### Aim of the exercise
Repeat all of the data precisely.
─── Data to use
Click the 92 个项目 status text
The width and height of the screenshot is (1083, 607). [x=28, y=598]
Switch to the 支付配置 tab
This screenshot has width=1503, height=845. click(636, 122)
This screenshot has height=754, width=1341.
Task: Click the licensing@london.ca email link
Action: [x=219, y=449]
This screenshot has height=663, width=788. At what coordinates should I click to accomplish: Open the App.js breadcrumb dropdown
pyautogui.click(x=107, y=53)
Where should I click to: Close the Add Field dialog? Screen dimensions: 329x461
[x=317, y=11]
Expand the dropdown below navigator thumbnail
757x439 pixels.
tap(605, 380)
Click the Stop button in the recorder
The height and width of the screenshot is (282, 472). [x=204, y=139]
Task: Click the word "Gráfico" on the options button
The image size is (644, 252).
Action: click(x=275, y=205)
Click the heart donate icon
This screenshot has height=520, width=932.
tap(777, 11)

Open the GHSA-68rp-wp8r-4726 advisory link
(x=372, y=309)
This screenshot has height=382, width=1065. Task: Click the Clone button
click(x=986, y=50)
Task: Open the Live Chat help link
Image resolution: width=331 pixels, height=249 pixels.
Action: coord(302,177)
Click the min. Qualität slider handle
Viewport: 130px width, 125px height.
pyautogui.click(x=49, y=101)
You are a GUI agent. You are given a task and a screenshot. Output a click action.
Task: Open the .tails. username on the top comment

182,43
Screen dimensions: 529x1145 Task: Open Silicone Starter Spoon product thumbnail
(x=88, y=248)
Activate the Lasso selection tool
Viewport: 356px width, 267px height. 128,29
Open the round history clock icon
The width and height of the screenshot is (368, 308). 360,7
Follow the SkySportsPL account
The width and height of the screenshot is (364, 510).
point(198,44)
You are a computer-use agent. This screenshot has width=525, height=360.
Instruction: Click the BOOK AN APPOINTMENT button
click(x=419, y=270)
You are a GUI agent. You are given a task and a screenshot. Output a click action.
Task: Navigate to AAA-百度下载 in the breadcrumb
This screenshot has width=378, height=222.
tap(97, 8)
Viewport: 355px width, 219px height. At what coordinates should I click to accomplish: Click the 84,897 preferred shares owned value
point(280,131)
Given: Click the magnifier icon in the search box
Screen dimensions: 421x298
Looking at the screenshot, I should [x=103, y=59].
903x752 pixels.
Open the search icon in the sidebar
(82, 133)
──────
### Result for this task
Click the 92 个项目 status text
The width and height of the screenshot is (1083, 607). [x=28, y=598]
Switch to the 支付配置 tab
This screenshot has width=1503, height=845. click(636, 122)
This screenshot has height=754, width=1341.
Task: Click the licensing@london.ca email link
Action: [x=219, y=449]
This screenshot has height=663, width=788. At what coordinates should I click to accomplish: Open the App.js breadcrumb dropdown
pyautogui.click(x=107, y=53)
Where should I click to: Close the Add Field dialog? Screen dimensions: 329x461
[x=317, y=11]
Expand the dropdown below navigator thumbnail
757x439 pixels.
tap(605, 380)
Click the Stop button in the recorder
The height and width of the screenshot is (282, 472). [x=204, y=139]
Task: Click the word "Gráfico" on the options button
The image size is (644, 252).
Action: click(x=275, y=205)
Click the heart donate icon
This screenshot has height=520, width=932.
tap(777, 11)

Open the GHSA-68rp-wp8r-4726 advisory link
(x=372, y=309)
This screenshot has height=382, width=1065. Task: Click the Clone button
click(x=986, y=50)
Task: Open the Live Chat help link
Image resolution: width=331 pixels, height=249 pixels.
Action: coord(302,177)
Click the min. Qualität slider handle
Viewport: 130px width, 125px height.
pyautogui.click(x=49, y=101)
You are a GUI agent. You are given a task and a screenshot. Output a click action.
Task: Open the .tails. username on the top comment

182,43
Screen dimensions: 529x1145 Task: Open Silicone Starter Spoon product thumbnail
(x=88, y=248)
Activate the Lasso selection tool
Viewport: 356px width, 267px height. 128,29
Open the round history clock icon
The width and height of the screenshot is (368, 308). 360,7
Follow the SkySportsPL account
The width and height of the screenshot is (364, 510).
point(198,44)
You are a computer-use agent. This screenshot has width=525, height=360.
Instruction: Click the BOOK AN APPOINTMENT button
click(x=419, y=270)
You are a GUI agent. You are given a task and a screenshot. Output a click action.
Task: Navigate to AAA-百度下载 in the breadcrumb
This screenshot has width=378, height=222.
tap(97, 8)
Viewport: 355px width, 219px height. At what coordinates should I click to accomplish: Click the 84,897 preferred shares owned value
point(280,131)
Given: Click the magnifier icon in the search box
Screen dimensions: 421x298
Looking at the screenshot, I should [x=103, y=59].
903x752 pixels.
Open the search icon in the sidebar
(82, 133)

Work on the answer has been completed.